On Saturday evening, UCSB Kapatirang Pilipino club’s 11th annual Pilipino Cultural Night, titled “Pieces of the Puzzle,” will be held at Campbell Hall.

After almost a year of preparation, the organization stands proud and eager to showcase an evening of music, hip hop, traditional dancing and skit performances. The show is organized and produced entirely by students, and follows four UCSB alumni through their reflections on life as they reunite. Tickets are on sale in the Arbor today for $10 or at the door for $12. The show starts at 4 p.m.

“This is the largest and longest running student-run performance held on campus, and we’re just really proud of it,” KP Choral Director and senior music major Ruvi Dayao said. “People can see the potential for what students on campus can do.”

The event’s organizers see the show as a way to teach students about Filipino culture.

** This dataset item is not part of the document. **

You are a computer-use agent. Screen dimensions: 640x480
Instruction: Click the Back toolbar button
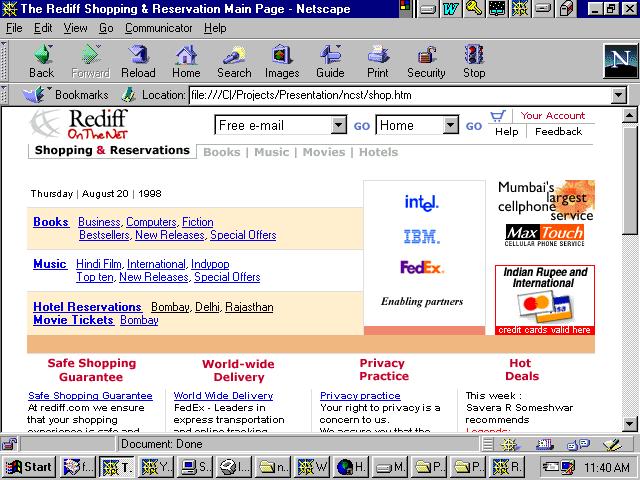tap(42, 61)
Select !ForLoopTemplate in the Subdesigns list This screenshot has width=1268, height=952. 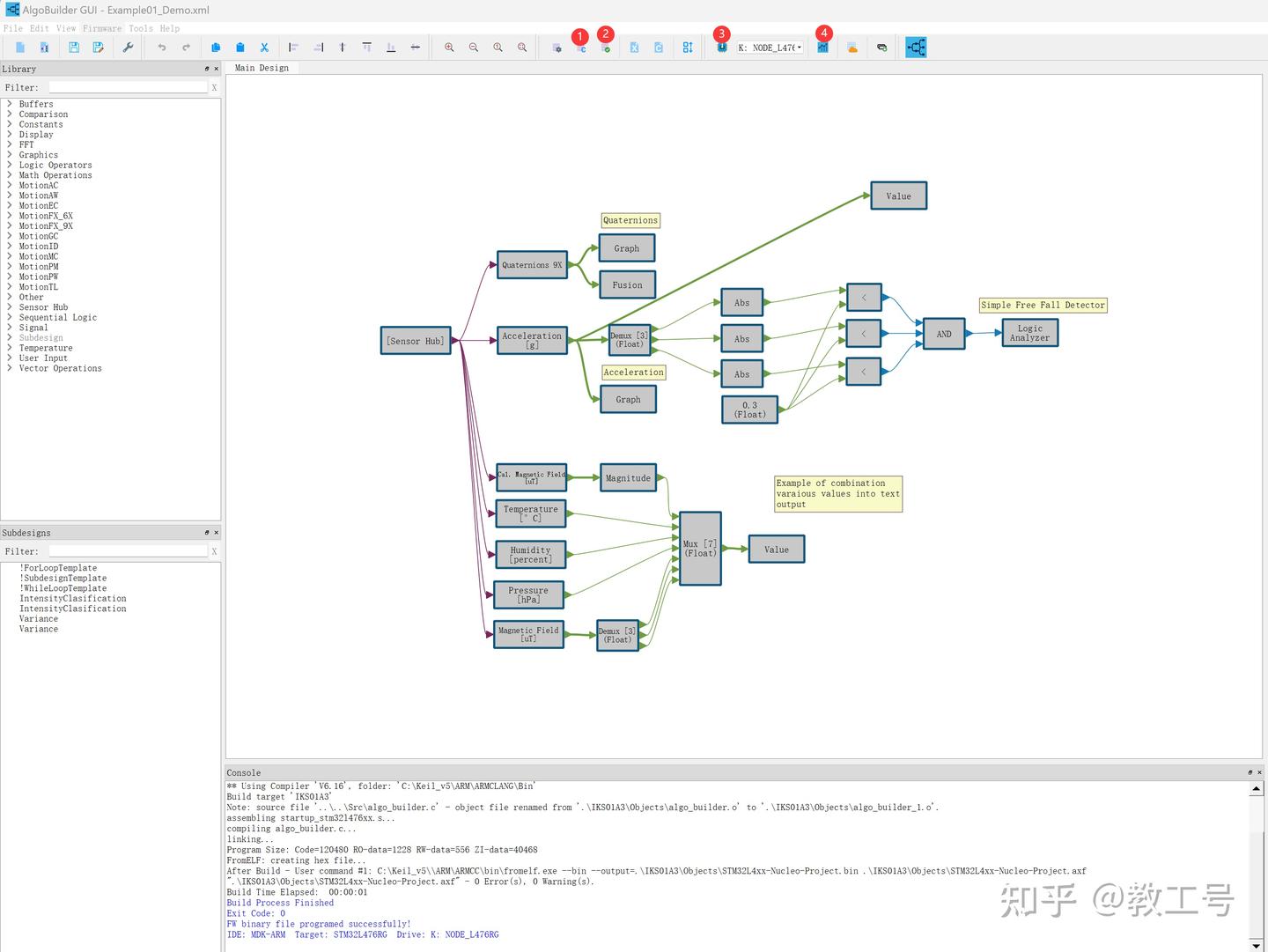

“Externally, the show helps us educate the community on Filipino and Filipino-American issues,” PCN Coordinator and senior global studies major Charlene Sarmiento said. “Internally, it becomes a way for our members to learn about Filipino culture, ideas and issues.”

“There are really no classes offered at UCSB about Filipino culture, besides one offered every other year, so we look at this show as an opportunity to really educate the community in a way that is entertaining,” Sarmiento said. “It’s not like having to sit in lecture while reading a book.”

PCN is an organization in itself that is part of the larger club, Kapatirang Pilipino, which translates to “Filipino Brotherhood/Sisterhood.” Originally named the Pilipino Student Union in 1978, the group eventually changed its title while growing to its current size of 250 members.

Just one year away from its 25th anniversary, KP is one of the largest Asian-American student organizations on campus, and works hard to create a welcoming and safe place for minority students as well as non-Filipinos at UCSB.

“KP really took me in as a freshman,” KP Co-Chair and junior theater major Christine Corpuz said. “It’s a great organization that really anyone can relate to. One third of our members aren’t even Filipino.”

The group’s philosophy will extend into Saturday’s show, Corpuz said.

“We really wish people on this campus would come out to see the show. The stories are ones that anyone can relate to,” she said. “We don’t want people to just look at us as Filipino students. Look at us as peers.”

Script writing for the show began in June of last year, with rehearsals running daily for much of this school year. KP has also organized a hip hop showcase that debuted Winter Quarter, and works with the Shoreline Preservation Fund and other outreach programs in the community.

“We really want people to give the show a chance,” Corpuz said. “It’s definitely something different. People will be able to relate, through the music, dancing … all of it. Really, it’s something that these students have put their hearts into for more than a year that can be educational, entertaining and really just something to do.”